WAYNE ALLEN
PDT Staff Writer
Project DAWN has begun at the Portsmouth City Health Department.
Scioto County was chosen by the Ohio Department of Health to be Ohio’s first Community-Based Naloxone Overdose Reversal Project.
The program is funded with $40,000 in seed money from the ODH and adminitered by the Portsmouth City Health Department.
Participants of the program will be trained to recognize the signs and symptoms of overdose and able to distinguish between types of overdoes. Participants will also learn how to properly administer Naloxone.
According to the Federal Drug Administration, Naloxone is a synthetic drug, similar to morphine, that blocks opiate receptors in the nervous system.
“This is a good thing for Scioto County because we get to be the leader and set the stage for what the rest of the state does,” said Lisa Roberts. “We were asked to do this and they (ODH officials) will be providing funding. We will be setting the stage and establishing a program that has the potential to be replicated throughout the state.”
She said the Health Department will be working with the State Medical Board of Ohio to establish policies and procedures for the program.
“This is a harmless drug,” Roberts said. “It has one use and one use only: to restore respiration and take the opiates off the brain when someone is experiencing an overdose. There is no potential for abuse and is regularly used in hospitals in overdose situations.”
Roberts said the Portsmouth Health Department got to name the program, since it was the first site. The program is named after Leslie Dawn Cooper, the daughter of Barbara Howard. Cooper lost her life to prescription drug overdose.
The program will be called “Project DAWN — Deaths Avoided with Naloxone.”

**COMPLETE THE FOLLOWING**
1. In the Project DAWN article, how much seed money funds the program, and which agency provides it?
2. Reproduce the text of the Project DAWN article between "According to the" and "for the program.", inclusive.

**INFORMATION SHOWN**
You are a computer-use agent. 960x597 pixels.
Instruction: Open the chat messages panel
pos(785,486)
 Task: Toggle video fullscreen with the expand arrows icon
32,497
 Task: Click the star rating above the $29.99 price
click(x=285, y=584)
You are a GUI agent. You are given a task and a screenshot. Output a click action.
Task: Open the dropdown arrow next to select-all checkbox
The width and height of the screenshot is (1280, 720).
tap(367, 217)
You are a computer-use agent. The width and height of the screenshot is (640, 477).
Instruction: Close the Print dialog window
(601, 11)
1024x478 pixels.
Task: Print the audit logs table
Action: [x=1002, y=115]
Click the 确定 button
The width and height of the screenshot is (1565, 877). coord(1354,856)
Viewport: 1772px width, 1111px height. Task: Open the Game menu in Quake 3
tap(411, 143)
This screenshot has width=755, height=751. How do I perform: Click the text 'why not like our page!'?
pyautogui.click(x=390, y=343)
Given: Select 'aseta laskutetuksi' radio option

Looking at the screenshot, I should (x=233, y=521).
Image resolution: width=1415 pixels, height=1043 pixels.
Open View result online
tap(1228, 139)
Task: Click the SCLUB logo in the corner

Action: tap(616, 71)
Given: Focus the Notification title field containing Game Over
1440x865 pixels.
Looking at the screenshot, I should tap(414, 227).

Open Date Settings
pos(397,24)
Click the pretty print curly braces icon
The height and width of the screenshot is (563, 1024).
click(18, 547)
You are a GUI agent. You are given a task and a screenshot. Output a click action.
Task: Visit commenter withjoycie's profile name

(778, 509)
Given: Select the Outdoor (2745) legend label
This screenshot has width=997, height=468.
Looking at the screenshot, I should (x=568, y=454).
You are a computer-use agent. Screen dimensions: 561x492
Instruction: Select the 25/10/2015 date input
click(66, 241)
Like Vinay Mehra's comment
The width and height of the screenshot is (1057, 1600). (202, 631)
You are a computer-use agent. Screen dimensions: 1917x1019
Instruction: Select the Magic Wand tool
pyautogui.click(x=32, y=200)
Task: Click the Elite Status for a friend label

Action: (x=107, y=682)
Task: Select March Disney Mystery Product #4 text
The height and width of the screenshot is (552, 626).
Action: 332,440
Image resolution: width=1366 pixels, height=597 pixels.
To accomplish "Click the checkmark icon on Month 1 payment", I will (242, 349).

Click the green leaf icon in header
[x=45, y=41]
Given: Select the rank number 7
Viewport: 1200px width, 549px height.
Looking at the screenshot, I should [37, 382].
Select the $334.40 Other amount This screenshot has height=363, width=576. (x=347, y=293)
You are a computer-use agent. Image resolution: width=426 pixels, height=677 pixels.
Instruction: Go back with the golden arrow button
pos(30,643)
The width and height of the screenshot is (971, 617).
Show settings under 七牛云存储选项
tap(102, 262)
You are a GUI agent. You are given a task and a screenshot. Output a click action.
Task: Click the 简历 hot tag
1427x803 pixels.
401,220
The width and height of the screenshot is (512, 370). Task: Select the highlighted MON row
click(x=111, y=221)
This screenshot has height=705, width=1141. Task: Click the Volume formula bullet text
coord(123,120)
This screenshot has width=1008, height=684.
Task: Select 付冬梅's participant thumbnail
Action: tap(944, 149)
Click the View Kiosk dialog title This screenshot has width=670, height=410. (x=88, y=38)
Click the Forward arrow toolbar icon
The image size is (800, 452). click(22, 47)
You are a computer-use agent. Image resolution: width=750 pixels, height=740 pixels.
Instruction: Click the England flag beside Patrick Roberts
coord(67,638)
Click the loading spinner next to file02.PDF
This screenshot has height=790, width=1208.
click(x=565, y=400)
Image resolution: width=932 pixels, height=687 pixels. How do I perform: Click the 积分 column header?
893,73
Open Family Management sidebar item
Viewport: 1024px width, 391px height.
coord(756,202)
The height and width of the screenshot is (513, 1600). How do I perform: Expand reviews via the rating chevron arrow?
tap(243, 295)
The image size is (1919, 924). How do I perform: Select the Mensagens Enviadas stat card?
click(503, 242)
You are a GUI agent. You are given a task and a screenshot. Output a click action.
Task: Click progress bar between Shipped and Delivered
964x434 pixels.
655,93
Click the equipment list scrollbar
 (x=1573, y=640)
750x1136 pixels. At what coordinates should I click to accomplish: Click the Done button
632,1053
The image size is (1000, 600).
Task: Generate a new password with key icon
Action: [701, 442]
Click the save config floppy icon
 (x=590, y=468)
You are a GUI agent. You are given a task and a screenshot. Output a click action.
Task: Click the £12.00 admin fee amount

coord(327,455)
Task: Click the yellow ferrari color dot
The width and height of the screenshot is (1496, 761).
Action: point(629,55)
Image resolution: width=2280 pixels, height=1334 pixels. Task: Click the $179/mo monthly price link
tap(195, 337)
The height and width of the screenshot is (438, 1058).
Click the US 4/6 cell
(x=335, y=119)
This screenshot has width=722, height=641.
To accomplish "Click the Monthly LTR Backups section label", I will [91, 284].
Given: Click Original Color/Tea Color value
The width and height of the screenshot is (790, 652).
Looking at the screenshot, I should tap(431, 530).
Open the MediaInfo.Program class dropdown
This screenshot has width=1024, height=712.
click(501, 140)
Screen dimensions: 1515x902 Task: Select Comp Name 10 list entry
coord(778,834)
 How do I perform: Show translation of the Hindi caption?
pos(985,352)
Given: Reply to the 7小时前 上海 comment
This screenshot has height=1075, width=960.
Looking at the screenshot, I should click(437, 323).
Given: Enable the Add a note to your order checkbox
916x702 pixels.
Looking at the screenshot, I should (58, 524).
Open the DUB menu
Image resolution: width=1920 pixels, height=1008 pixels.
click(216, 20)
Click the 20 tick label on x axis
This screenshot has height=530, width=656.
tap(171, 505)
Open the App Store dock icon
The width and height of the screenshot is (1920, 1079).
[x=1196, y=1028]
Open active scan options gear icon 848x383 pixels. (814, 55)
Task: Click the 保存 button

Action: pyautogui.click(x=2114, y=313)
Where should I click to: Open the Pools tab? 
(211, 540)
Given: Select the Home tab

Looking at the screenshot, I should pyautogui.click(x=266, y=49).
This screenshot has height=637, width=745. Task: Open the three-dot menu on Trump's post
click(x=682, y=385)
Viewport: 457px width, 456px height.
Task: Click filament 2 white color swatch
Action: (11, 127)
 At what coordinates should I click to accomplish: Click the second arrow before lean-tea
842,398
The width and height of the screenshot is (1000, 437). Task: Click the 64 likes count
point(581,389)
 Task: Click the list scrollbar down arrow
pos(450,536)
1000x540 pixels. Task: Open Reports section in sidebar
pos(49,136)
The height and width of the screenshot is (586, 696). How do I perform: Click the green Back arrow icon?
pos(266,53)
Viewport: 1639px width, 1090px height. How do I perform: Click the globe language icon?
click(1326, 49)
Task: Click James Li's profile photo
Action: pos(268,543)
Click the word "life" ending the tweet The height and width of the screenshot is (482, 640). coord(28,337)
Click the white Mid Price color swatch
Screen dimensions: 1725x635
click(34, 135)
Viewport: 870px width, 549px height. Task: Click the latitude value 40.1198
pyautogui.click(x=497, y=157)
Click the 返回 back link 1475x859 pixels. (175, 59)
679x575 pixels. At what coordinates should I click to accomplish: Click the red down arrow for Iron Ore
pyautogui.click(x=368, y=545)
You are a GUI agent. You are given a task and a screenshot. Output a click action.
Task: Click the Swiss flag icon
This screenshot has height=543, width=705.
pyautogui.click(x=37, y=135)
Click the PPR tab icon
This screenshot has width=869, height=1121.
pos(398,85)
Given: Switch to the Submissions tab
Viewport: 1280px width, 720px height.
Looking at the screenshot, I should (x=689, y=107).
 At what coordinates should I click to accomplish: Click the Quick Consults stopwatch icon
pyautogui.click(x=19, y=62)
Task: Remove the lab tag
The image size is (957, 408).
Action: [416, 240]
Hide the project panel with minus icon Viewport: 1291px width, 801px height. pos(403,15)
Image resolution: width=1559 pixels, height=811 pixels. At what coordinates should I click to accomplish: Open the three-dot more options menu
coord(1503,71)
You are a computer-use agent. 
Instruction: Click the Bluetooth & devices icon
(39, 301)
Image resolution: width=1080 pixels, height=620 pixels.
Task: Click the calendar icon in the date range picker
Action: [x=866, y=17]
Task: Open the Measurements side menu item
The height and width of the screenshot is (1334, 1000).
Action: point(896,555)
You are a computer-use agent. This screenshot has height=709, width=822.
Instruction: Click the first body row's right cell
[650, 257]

**RESPONSES**
1. $40,000, from the Ohio Department of Health.

2.
According to the Federal Drug Administration, Naloxone is a synthetic drug, similar to morphine, that blocks opiate receptors in the nervous system.
“This is a good thing for Scioto County because we get to be the leader and set the stage for what the rest of the state does,” said Lisa Roberts. “We were asked to do this and they (ODH officials) will be providing funding. We will be setting the stage and establishing a program that has the potential to be replicated throughout the state.”
She said the Health Department will be working with the State Medical Board of Ohio to establish policies and procedures for the program.